TeenagerJuvenile sentences will always be handed out because, the truth is, juveniles will always commit crimes just as adults do. However, there are differences between the adult criminal system and the juvenile criminal system. To even be eligible for juvenile court, someone must be young enough to be considered a juvenile under specific state laws. Usually, this age in 18 in many states; however, in others it is as low as 16. Many states regard children who are older than 14 as capable of forming criminal intent. Therefore, children ranging 14 to 18 years old will usually be adjudicated in juvenile court. In a juvenile court case, the procedures will be much different than what you would see in an adult criminal case.
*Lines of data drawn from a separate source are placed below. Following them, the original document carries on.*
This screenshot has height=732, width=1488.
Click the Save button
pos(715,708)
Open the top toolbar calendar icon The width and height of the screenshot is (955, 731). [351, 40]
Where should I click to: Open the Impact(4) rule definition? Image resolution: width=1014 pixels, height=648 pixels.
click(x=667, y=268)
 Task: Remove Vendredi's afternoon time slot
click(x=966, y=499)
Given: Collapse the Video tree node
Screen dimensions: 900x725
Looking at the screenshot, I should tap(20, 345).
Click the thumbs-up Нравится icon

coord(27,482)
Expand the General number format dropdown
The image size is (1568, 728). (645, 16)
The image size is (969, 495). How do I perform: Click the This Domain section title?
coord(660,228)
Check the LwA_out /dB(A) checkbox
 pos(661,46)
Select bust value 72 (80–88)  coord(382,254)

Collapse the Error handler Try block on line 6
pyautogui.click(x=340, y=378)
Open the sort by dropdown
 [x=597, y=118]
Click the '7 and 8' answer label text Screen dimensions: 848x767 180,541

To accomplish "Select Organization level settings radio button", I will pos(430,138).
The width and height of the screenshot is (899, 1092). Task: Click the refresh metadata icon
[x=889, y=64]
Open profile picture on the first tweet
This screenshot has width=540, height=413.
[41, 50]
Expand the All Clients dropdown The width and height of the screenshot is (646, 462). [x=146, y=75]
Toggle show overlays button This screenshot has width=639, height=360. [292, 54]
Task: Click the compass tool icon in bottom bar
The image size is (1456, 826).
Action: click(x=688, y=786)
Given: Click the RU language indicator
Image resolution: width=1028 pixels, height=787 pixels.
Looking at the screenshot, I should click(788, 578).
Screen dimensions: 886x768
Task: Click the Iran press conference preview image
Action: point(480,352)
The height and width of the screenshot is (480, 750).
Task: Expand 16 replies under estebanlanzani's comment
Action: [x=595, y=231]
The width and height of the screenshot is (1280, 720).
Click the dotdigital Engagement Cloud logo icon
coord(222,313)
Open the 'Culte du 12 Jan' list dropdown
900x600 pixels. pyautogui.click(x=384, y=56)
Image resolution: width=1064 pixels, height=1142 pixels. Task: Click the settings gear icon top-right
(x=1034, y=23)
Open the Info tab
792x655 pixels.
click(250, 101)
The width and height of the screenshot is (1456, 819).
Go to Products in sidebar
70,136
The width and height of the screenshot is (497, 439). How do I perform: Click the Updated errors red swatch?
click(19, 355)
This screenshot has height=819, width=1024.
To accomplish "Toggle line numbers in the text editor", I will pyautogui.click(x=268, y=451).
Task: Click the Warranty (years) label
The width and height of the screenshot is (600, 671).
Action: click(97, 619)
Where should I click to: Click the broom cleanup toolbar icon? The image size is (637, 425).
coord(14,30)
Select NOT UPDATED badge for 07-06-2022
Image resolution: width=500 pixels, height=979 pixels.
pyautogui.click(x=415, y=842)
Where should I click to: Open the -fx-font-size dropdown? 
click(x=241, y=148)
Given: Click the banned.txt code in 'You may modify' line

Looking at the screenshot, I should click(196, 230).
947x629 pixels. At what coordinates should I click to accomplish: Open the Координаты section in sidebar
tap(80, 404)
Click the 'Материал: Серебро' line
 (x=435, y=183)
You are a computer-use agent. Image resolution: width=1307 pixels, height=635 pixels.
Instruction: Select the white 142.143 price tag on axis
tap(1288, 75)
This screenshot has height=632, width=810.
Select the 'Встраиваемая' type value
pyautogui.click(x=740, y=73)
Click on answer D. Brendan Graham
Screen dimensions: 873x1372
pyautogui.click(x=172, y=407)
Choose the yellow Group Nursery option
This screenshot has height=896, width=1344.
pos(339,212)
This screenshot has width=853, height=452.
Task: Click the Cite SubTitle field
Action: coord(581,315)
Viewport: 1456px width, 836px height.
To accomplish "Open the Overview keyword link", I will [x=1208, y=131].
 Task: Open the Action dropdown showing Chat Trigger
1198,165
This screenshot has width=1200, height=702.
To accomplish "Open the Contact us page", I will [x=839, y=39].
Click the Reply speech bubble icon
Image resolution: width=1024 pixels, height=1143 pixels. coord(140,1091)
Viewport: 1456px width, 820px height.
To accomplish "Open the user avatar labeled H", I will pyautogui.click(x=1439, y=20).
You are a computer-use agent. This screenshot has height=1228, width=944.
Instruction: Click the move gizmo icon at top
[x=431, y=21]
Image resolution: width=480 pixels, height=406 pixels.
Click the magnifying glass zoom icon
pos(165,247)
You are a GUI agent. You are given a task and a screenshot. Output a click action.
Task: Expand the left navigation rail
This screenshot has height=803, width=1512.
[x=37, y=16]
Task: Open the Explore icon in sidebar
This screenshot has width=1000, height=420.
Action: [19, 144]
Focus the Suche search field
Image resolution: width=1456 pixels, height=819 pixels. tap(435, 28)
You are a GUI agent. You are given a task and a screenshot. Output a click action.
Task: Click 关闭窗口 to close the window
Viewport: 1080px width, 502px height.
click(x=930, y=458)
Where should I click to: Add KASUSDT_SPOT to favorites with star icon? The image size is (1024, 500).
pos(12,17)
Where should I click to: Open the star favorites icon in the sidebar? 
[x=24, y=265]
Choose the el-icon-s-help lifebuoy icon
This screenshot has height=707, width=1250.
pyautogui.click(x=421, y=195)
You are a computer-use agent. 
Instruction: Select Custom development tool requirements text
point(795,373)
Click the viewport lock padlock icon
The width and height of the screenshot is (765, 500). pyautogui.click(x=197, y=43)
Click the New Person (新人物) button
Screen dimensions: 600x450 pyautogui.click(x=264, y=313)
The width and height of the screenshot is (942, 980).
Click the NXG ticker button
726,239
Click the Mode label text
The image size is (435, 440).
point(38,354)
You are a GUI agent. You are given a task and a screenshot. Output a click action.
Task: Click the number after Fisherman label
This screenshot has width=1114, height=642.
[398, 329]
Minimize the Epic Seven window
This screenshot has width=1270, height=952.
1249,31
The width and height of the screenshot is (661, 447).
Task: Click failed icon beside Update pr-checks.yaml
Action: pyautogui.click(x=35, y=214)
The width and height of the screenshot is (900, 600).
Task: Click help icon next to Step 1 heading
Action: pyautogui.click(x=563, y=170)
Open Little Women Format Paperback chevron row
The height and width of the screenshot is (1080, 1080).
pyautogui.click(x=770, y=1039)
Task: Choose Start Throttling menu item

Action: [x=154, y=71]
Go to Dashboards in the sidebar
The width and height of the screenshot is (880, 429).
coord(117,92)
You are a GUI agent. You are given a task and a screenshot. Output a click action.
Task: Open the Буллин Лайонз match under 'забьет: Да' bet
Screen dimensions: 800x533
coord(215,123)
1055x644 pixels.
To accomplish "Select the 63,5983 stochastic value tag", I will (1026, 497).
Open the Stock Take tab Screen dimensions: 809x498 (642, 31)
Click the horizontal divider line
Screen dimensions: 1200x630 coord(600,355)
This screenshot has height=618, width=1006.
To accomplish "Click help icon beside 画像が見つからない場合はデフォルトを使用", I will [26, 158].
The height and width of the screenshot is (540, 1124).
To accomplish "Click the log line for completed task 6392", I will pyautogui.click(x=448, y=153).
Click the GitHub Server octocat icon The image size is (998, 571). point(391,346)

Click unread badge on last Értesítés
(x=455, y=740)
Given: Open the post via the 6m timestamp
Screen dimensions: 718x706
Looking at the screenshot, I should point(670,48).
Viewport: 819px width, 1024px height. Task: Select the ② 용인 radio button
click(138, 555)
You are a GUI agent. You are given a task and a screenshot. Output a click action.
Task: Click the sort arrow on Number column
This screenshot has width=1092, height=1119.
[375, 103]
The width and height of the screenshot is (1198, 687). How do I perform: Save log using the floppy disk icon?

The police, prosecutors, and juvenile court judges have discretion over how they want to move forth with the case. There are many sentencing options involved in juvenile court such as sending the minor to a traditional juvenile detention facility or placing them under house arrest for their crime. Other punishments could include counseling, curfews, or probation but they will rarely result in prison time. The thing to remember is this: Juvenile delinquency cases are specifically designed for minors who have gotten into trouble with the law. If these same crimes had been committed by an adult, the matter would be seen in regular criminal court. However, specific juvenile court laws make this process much simpler on everyone involved.

Differences 

  • A juvenile is never guilty of an actual crime, per say, but instead a delinquent act. A delinquent act must be very serious to be considered a crime and be tried in adult court.
  • Juveniles do not have a public trial by jury. No, the judge will instead hear evidence and make a ruling at an adjudication hearing.
  • After the juvenile is deemed delinquent, the court determines what happens next instead of looking forward to punishing like in the matter of an adult. The goal in the juvenile system is to rehabilitate the juvenile and serve their best interest.
  • Juvenile courts tend to be more informal.
  • There is a better likeliness that a judge will decide to keep the juvenile out of jail and instead place them on probation, parole, or a diversionary rehabilitative program.

Similarities

There are, of course, mostly huge differences between the adult criminal justice system and that of juveniles. However, both systems help members retain many of the same rights. Here are some similarities that you may see between the two:

  • Both have a right to an attorney when needed.
  • Both have the right to confront and cross-examine witnesses.
  • Both have the right to notice of the charges.
  • In both cases, the prosecution must prove reasonable doubt before either one is convicted.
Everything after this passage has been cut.